二よつて、抗告の理由について案ずるに、一件記録によれば、本件債権差押取立命令執行事件は、債権者たる相手方が、東京高等裁判所が昭和五一年一月一四日に抗告人岡部に対してなした保釈保証金没取(保証書)の裁判(同年同月二〇日確定)につき、東京高等検察庁検察官検事森高彦が昭和五三年六月三〇日付でなした徴収命令(執行力ある債務名義と同一の効力を有する。刑事訴訟法第四九〇条第一項参照)の執行のため、昭和五四年法律第四号による改正前の民事訴訟法(以下、単に「民事訴訟法」という。
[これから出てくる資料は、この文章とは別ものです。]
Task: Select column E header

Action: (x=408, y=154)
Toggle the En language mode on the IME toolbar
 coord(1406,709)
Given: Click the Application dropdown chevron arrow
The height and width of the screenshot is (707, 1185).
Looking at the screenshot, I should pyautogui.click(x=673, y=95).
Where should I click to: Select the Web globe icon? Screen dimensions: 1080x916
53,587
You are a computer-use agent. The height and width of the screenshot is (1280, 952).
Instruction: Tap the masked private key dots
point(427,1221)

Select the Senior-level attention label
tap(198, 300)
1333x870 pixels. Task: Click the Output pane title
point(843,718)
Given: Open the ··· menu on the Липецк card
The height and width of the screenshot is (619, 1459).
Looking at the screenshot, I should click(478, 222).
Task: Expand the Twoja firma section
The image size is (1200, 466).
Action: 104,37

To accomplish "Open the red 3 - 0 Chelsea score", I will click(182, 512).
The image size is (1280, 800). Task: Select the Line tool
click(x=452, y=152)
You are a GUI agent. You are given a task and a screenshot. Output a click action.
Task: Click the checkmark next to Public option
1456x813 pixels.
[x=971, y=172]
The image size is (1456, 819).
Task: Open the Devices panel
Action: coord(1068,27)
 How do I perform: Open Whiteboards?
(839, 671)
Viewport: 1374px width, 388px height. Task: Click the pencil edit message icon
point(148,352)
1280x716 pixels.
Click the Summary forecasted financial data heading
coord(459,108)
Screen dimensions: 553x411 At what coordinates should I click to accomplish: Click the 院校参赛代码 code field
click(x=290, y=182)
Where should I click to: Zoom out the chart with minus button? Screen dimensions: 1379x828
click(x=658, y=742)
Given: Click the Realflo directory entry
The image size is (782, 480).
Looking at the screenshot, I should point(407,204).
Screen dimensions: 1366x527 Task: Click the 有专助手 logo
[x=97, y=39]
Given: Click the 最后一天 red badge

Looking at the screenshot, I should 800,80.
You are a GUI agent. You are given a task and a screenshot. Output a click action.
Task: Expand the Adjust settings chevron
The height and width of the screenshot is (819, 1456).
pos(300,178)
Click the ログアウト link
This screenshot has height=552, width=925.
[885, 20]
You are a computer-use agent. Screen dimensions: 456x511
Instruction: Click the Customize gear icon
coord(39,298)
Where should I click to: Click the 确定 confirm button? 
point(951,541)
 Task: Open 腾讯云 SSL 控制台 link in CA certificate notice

)の準用により(同年法律第五号による改正前の刑事訴訟法第四九〇条第二項参照)、抗告人岡部を債務者として、第三債務者としての相手方に対する本件保釈保証金ほか一口の保釈保証金の各返還請求権について差押取立命令を得たものであることが認められる。ところで民事訴訟法上、債権者が、債務者の第三債務者に対する債権についての強制執行として、差押命令を申請するには、差し押えるべき債権の種類及び数額を開示しなければならないが(同法第五九六条第一項)、その当然の前提として、右債権が債務者に帰属するものであることを開示しなければならないことはいうまでもない。しかし右開示については、これを裏付ける証拠は不要であり、というよりも右開示自体が差押えるべき債権の存在とその帰属についての法定の徴憑ともいうべきものであつて、執行裁判所としては、予め第三債務者及び債務者を審尋することなく、債権者の開示のとおりの執行対象債権について差押命令を発しなければならないこととされている(同法第五九七条)。差押えられた債権が債権者の開示したところと異なり、債務者に帰属しないものであつたときは、当該差押命令がその執行対象を欠くものとして無意味に帰するだけのことである。ところで本件差押取立命令執行事件において、相手方は本件保釈保証金の返還請求権が債務者である抗告人岡部に帰属するものと開示して本件差押取立命令の申請をしたものであることは一件記録上明らかであるから、原裁判所が本件差押取立命令執行事件において、本件保釈保証金の返還請求権を抗告人岡部の相手方(第三債務者)に対する債権として差し押えて相手方にその取立てを命じたのは適法な執行行為であつて、なんら違法ではなく、抗告人の前記抗告理由の主張は、その余の判断をなすまでもなく失当である。ちなみに本件保釈保証金については、原決定理由に説示の理由により抗告人岡部がその提出者と推認されるので、本件保釈保証金の返還請求権は、客観的にも、同抗告人に帰属していたものと考えられる。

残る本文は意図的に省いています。